Competitive job markets, short-term funding, and lower academic salaries hinder staff retention and recruitment in the public sector, in many, if not most, European countries. While industry partnerships can offer new opportunities, a robust academic R&D environment remains essential for education and further technological innovations in fusion.

Ultimately, we must attract and train high quality and diverse individuals – diverse in all senses of the word – as the new generation that starts today in fusion will be the one that, by operating in the context of public–private partnerships, will lead to our ultimate goal, fusion power plants.

These exciting developments and cutting-edge topics addressed by the fusion programme – integrating plasma physics with energy technologies and the ones needed by industry in general – represent a unique force of attraction and provide an optimal environment for training new generations of scientists and engineers. This is a crucial resource for the success of the global and intergenerational challenge that fusion energy research represents.

About the Authors

Ambrogio Fasoli is the Provost and Vice President of Academic Affairs at EPFL. Until the end of 2024, he was Programme Manager (CEO) of the European Fusion Energy Consortium, EUROfusion. Ambrogio Fasoli, Fellow of the American Physical Society, member of the Accademia dei Lincei, Academia Europaea and Swiss Academy of Arts and Sciences, studied at the University of Milan and received his doctorate from EPFL. After conducting experiments on the European JET tokamak in the UK, he became a professor of physics at MIT, USA, where he worked from 1997 to 2001. From 2014 to 2020, he served as chief editor of the IAEA journal Nuclear Fusion, and from 2015 to 2024 as director of the Swiss Plasma Center.
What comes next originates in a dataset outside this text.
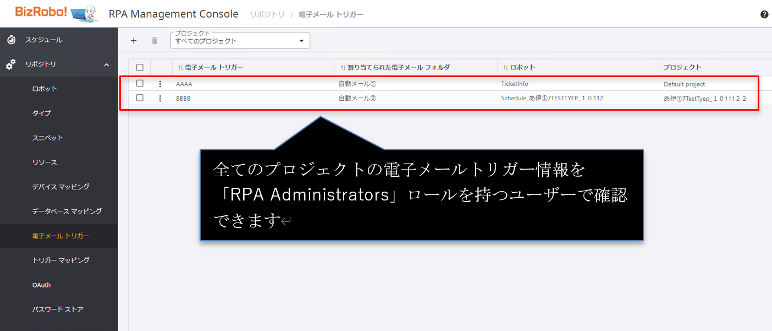This screenshot has width=772, height=331.
Task: Add a new email trigger with the plus icon
Action: pyautogui.click(x=134, y=40)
Eva Belonohy earned a PhD in Physics from Eotvos University, Hungary and an MBA from Imperial College, UK. She is a tokamak operations expert and a certified physics pilot of ASDEX Upgrade, MAST and JET, where she worked from 2012 to 2019. From 2019 to 2022 she was deputy Naka-site Coordinator and later Operations Subproject Leader in support of the first commissioning of JT-60SA. Since 2021, Eva has been the Operations Subproject Leader of the Preparation for ITER Operations work package in EUROfusion, and a member of the ITER Operations Network. Since 2023, she has been the Training and Education Manager at EUROfusion, expanding education and training opportunities across Europe.
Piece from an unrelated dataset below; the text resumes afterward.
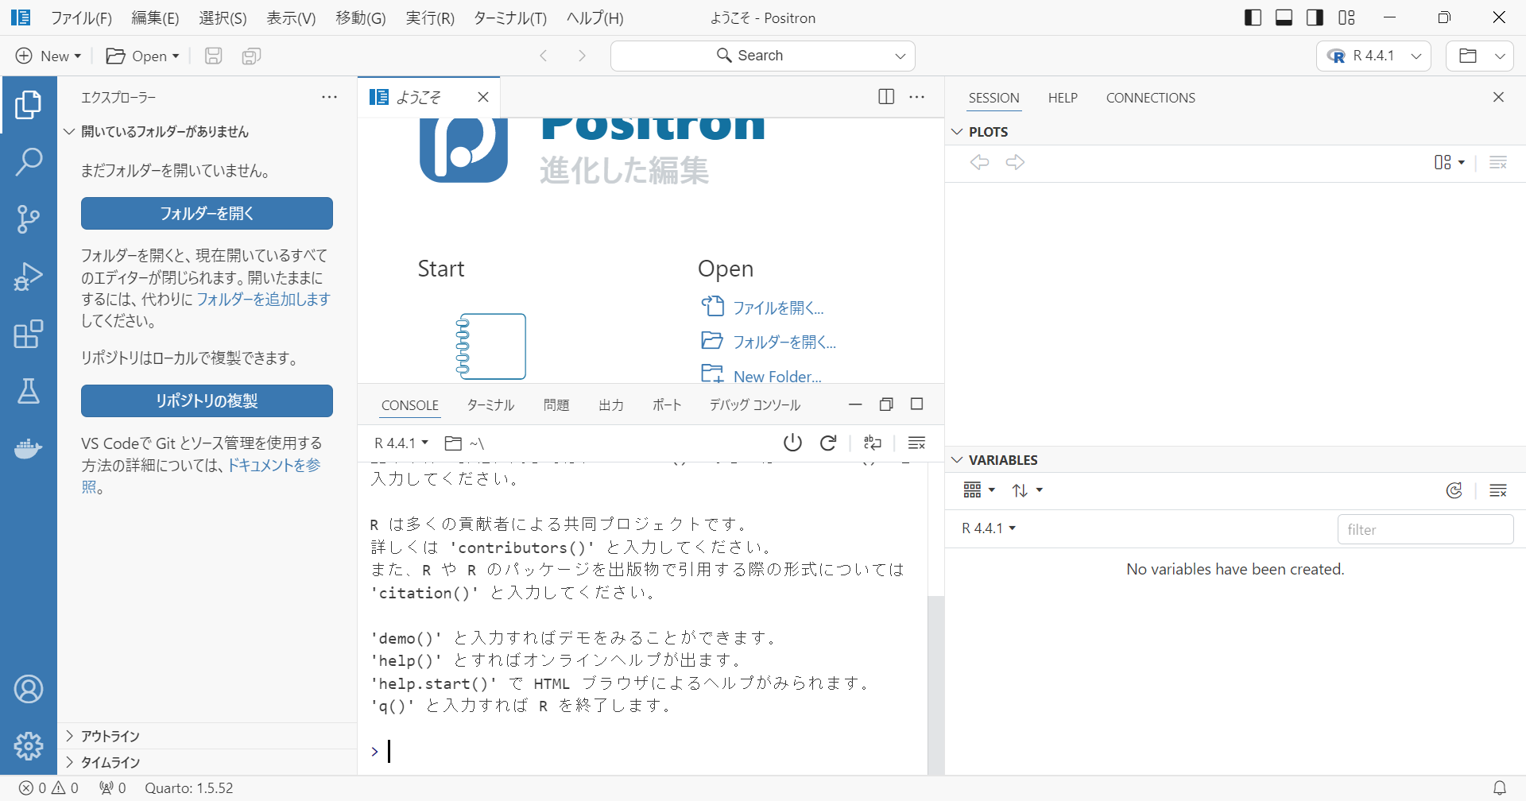The height and width of the screenshot is (801, 1526).
Task: Click the console vertical scrollbar
Action: 935,683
Minh Quang Tran is emeritus of Swiss Federal Institute of Technology (EPFL). He held a degree of Ingénieur Physicien and PhD from EPFL. He was Adjunct Assistant Professor at the Department of Physics at UCLA. He is a Fellow of the Institute of Physics, Member of the Swiss Academy of Engineering Science and a Member of the Academia Europaea. Among the positions held during his tenure, he was Director of the Center for Plasma Research of the EPFL (now the Swiss Plasma Center), and Head of the European Fusion Development Agreement (EFDA) team. He has also occupied many important functions in European Fusion, and ITER committees. He was President of the Swiss Physical Society from 2014 to 2107.